- _EXERCISE INSTRUCTIONS_
Return, from the data that follows, each line that holds the word "price".

- _SOURCE MATERIAL_

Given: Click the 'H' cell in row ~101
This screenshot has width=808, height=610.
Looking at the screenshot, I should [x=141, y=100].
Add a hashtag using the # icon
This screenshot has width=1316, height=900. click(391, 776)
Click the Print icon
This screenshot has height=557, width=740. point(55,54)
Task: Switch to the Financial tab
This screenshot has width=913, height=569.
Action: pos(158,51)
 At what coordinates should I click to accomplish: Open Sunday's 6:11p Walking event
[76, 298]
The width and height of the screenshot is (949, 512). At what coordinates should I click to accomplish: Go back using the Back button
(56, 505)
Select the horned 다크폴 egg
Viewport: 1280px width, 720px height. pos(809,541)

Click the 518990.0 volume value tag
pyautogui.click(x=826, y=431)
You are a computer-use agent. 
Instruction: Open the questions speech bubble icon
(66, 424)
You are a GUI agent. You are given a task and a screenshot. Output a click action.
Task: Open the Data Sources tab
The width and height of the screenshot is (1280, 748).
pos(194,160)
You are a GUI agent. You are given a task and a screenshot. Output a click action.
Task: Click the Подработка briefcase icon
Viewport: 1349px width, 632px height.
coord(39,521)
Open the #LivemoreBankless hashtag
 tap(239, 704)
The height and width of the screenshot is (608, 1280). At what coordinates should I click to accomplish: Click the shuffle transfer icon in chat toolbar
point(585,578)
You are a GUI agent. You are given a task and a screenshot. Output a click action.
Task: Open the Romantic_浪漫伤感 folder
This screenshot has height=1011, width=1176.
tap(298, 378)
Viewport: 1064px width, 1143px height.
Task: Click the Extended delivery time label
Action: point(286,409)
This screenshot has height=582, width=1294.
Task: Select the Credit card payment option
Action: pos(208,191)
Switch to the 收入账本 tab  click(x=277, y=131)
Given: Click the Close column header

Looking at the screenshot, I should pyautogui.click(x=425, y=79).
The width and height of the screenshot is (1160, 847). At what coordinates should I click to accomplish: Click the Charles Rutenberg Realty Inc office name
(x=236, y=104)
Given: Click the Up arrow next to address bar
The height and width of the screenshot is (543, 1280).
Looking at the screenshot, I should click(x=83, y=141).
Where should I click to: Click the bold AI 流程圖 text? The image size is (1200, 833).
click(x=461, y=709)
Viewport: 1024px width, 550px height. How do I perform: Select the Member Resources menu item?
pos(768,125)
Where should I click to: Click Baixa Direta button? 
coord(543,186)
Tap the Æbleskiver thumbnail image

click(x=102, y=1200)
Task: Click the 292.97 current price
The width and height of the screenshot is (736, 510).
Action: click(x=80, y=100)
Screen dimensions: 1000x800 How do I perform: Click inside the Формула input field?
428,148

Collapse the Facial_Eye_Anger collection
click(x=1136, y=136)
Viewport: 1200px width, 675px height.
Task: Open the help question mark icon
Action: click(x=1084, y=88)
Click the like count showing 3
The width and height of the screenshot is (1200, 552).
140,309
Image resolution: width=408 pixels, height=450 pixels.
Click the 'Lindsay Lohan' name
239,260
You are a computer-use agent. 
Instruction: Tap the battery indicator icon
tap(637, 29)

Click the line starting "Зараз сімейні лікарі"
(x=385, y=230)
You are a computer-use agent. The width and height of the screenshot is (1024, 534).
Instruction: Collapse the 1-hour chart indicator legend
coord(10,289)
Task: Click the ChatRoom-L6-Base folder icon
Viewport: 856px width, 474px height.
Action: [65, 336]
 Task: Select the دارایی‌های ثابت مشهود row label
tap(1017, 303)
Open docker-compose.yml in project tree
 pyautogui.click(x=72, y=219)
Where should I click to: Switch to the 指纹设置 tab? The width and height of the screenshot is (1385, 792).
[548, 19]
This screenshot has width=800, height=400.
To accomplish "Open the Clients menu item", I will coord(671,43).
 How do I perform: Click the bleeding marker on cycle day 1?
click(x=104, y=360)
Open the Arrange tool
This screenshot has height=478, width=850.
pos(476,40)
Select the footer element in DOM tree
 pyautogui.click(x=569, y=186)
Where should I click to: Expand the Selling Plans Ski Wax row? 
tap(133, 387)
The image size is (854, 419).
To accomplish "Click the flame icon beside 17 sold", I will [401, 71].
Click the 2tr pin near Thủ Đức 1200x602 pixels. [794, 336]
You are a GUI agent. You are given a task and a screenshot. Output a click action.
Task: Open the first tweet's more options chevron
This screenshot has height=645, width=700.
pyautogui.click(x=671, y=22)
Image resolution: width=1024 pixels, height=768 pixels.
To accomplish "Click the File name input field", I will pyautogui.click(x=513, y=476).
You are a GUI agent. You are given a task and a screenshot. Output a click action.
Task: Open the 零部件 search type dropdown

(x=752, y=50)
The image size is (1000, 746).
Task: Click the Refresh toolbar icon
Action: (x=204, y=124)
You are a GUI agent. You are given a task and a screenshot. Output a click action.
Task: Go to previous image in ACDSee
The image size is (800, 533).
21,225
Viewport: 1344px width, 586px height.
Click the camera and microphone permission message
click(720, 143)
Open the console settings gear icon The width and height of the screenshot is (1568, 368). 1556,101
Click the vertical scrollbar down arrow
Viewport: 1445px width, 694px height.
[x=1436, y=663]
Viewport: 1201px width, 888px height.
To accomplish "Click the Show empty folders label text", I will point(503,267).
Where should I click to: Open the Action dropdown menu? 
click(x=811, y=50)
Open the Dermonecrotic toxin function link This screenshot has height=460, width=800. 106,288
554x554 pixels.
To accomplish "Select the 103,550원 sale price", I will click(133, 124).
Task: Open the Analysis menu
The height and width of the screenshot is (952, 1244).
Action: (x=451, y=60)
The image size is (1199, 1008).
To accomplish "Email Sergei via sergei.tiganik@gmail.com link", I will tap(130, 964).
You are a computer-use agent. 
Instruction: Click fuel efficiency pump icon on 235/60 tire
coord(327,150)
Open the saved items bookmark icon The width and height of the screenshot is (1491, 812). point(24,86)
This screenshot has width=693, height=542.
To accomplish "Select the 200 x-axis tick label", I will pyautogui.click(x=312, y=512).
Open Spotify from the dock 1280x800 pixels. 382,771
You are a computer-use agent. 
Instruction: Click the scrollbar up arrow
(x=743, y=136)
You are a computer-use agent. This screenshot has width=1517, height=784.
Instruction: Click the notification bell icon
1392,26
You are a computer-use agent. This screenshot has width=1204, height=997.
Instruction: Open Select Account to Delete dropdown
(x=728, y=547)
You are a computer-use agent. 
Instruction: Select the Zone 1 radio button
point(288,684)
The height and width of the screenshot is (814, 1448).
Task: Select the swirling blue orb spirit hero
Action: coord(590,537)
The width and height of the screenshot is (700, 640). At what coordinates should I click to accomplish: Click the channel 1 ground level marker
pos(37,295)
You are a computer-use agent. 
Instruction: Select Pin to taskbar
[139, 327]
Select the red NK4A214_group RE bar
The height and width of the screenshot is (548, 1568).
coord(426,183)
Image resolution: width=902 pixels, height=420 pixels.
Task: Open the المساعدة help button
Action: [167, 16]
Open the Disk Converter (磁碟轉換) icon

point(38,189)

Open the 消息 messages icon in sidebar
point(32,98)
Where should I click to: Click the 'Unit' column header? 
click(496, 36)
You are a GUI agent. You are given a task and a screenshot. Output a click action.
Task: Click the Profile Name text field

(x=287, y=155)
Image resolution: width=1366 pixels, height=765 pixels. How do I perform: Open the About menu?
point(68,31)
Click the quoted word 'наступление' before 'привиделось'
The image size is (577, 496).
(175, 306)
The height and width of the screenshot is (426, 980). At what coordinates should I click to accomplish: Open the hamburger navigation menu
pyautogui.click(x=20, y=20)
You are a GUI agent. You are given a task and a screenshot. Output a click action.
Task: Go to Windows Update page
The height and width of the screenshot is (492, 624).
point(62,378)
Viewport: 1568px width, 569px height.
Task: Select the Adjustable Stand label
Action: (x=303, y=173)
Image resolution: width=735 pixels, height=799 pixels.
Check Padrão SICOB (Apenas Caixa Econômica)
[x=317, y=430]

- _OUTPUT OF THE EXERCISE_
Task: Click the 292.97 current price
To accomplish "Select the 103,550원 sale price", I will click(133, 124).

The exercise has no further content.